═══ WORKING DATA ═══

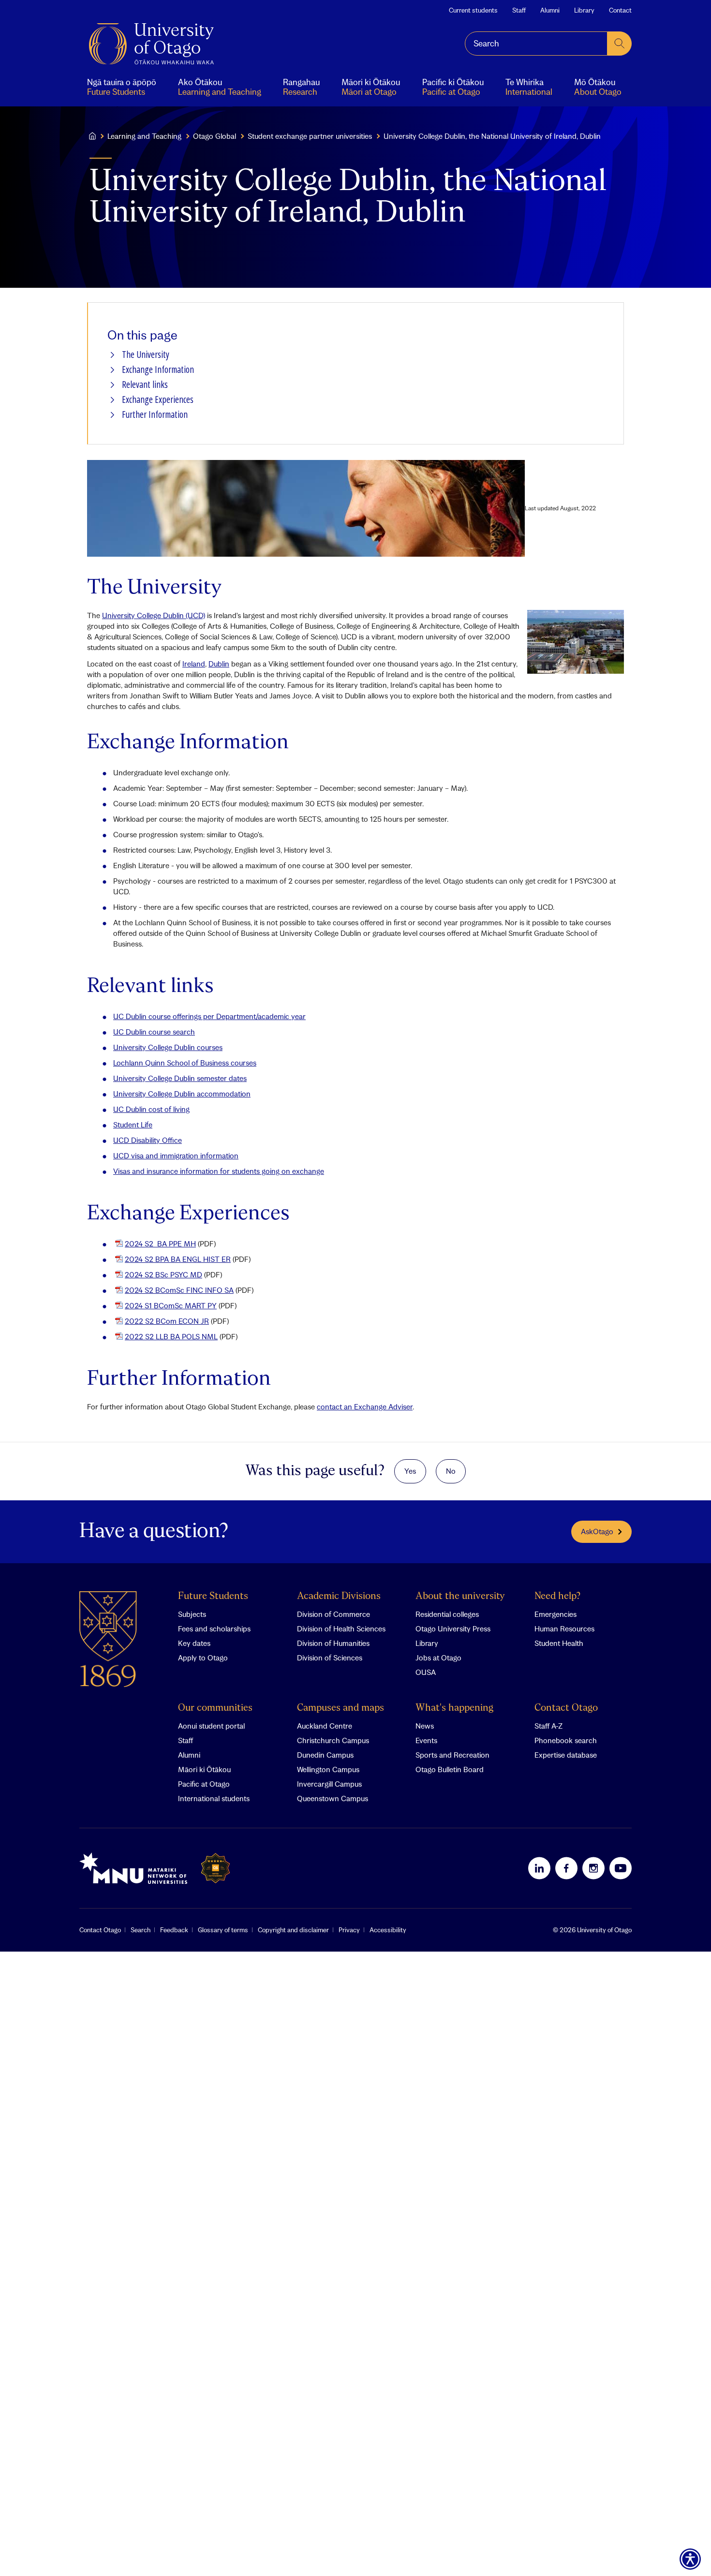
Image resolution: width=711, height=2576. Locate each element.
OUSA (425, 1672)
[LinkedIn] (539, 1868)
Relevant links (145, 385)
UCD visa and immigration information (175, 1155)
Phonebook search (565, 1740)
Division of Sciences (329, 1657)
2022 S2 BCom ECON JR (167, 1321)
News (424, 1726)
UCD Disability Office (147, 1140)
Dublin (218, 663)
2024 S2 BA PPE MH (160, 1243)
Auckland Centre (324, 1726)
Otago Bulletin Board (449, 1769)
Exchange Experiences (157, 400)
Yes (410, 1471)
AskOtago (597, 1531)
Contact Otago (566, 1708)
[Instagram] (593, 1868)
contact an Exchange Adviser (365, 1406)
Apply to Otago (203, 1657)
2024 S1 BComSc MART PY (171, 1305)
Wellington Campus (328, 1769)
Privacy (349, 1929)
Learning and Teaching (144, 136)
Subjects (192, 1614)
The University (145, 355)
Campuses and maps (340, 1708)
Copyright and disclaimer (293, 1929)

═══

# PROBLEM STATEMENT
Could you reproduce, exactly, every line above from the line with "Exchange Experiences (157, 400)" to the line with "Privacy (349, 1929)", and no other line? Both ends count.

# WRITTEN RESPONSE
Exchange Experiences (157, 400)
Yes (410, 1471)
AskOtago (597, 1531)
Contact Otago (566, 1708)
[Instagram] (593, 1868)
contact an Exchange Adviser (365, 1406)
Apply to Otago (203, 1657)
2024 S1 BComSc MART PY (171, 1305)
Wellington Campus (328, 1769)
Privacy (349, 1929)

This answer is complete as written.